Epilogue : retour au réel

Le coronavirus est quatre mille milliards de fois plus petit qu’un grain de sable. Mais il suffit pour mettre l’humanité à genoux. Invisible et insidieux, il fait planer une menace aussi terrible que les guerres. Universel, il est capable de provoquer l’effondrement des économies, l’arrêt des activités et des communications, sans parler de la crainte panique et de la frénésie des passions. Il peut précipiter le genre humain dans le chaos et la guerre de tous contre tous. Pour en être délivré, trouver un vaccin est la seule issue. Face à l’épidémie, le remède est absolument nécessaire pour le salut de l’humanité. Qu’en est-il des âmes et de leur salut éternel ? Dieu a créé l’homme pour le connaître, l’aimer et le servir. Livrée à elle-même, l’humanité est aujourd’hui accaparée par les biens terrestres et se croit toute-puissante pour repousser les limites et changer, s’il se pouvait, jusqu’à la nature humaine. Colosses aux pieds d’argile, les hommes vacillent. Ils voudraient à toute force légaliser l’euthanasie pour se débarrasser des vieillards et des infirmes, et les voici forcés de prendre des mesures pour protéger les anciens et les personnes les plus vulnérables. Ils s’en prennent aux plus faibles, aux bébés dans le sein de leur mère comme aux enfants à qui le mensonge des idéologies est inculqué dès le plus jeune âge, et voici que le coronavirus épargne justement les plus petits. Qui apportera aux hommes le remède au manque de foi, à la cécité spirituelle et à l’endurcissement du cœur ?

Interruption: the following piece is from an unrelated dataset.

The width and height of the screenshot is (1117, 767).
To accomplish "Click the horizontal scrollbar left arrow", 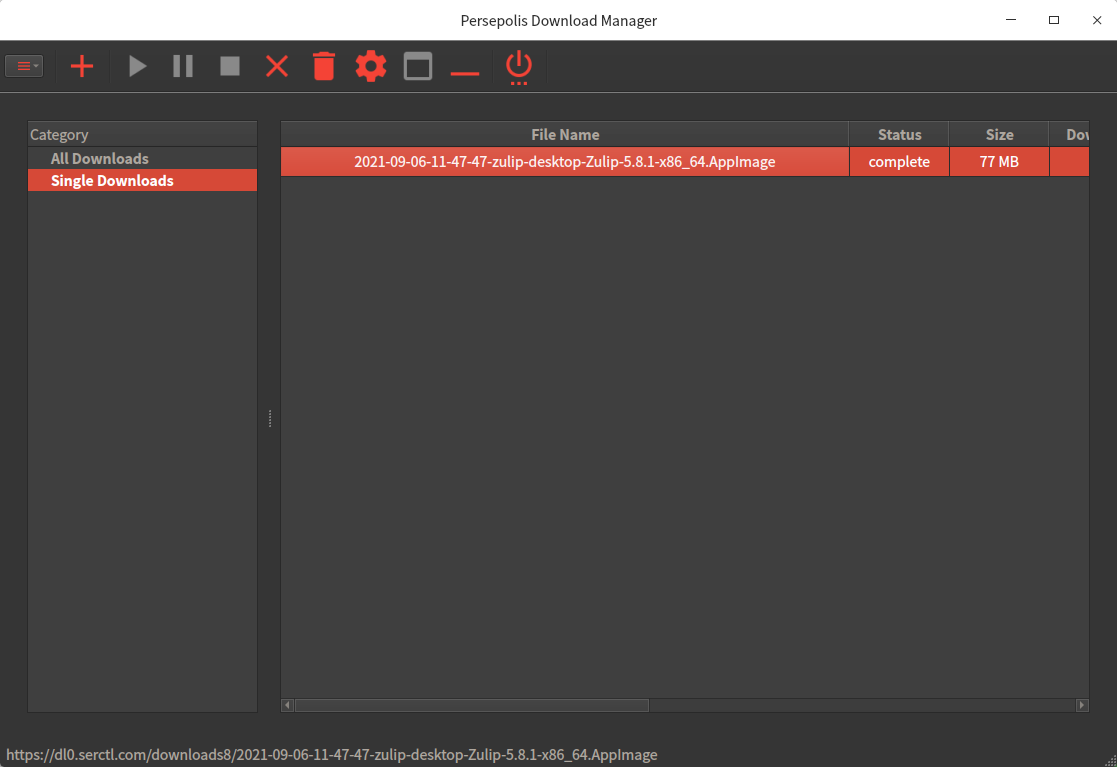I will tap(288, 705).
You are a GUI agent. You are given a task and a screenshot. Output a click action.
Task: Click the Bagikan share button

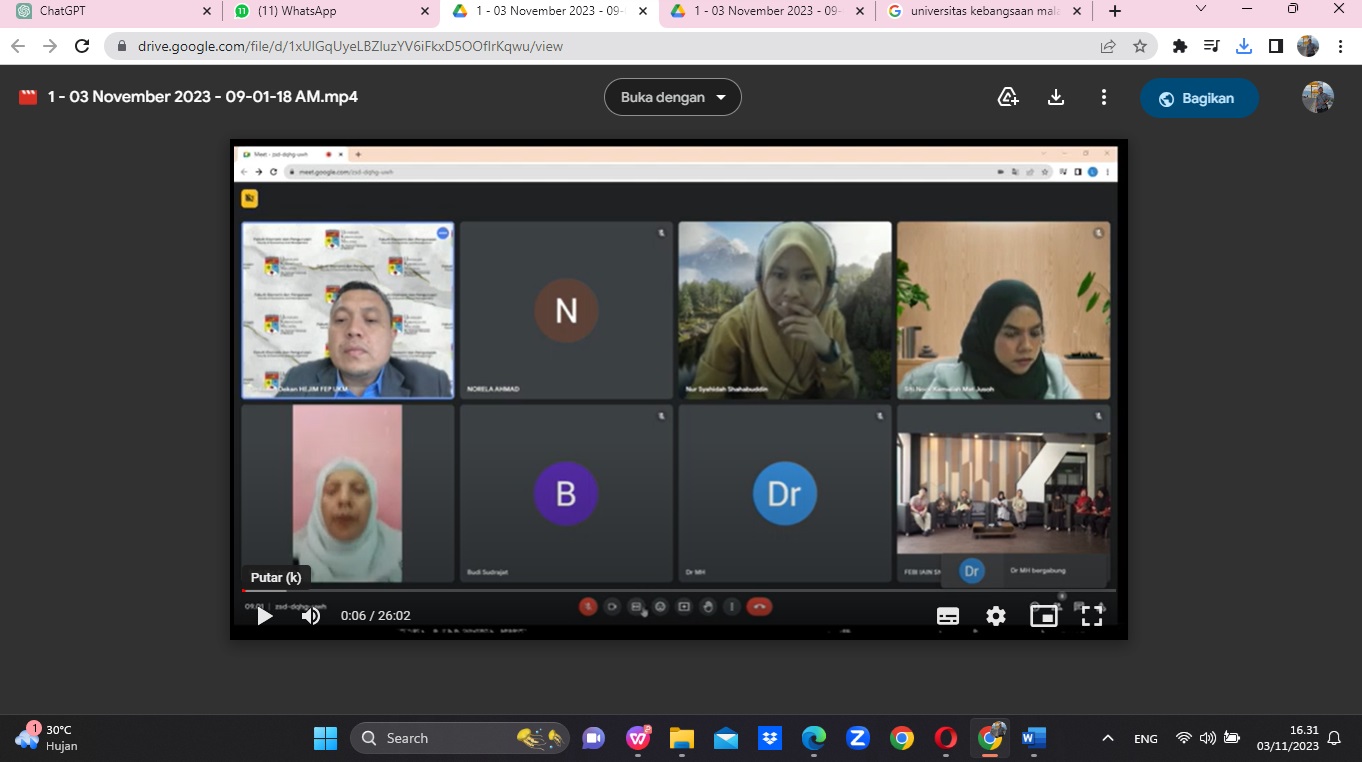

L’Imitation de Jésus-Christ indique quel est ce remède, et comment l’humanité aveugle et pécheresse peut se relever. A la messe, le Sauveur des hommes offre inlassablement le prix de leur rachat. Jésus-Hostie, c’est Dieu incarné, immolé et ressuscité pour leur salut. « Si cet adorable sacrement ne s’accomplissait qu’en un seul lieu et qu’un seul prêtre dans le monde entier consacrât l’hostie sainte, avec quelle ardeur les hommes n’accourraient-ils pas en ce lieu, vers ce prêtre unique, pour voir célébrer les saints mystères ! Mais il y a plusieurs prêtres, et le Christ est offert en plusieurs lieux, afin que la miséricorde et l’amour de Dieu pour l’homme éclatent d’autant plus, que la sainte communion est plus répandue dans le monde. Je vous rends grâce, ô Jésus, Pasteur éternel, qui dans notre exil et notre indigence, daignez nous nourrir de votre Corps et de votre Sang précieux, et nous inviter de votre propre bouche à la participation de ces sacrés mystères, disant : “Venez à moi, vous tous qui portez votre fardeau, et je vous soulagerai” » (Imitation de Jésus-Christ IV, 1).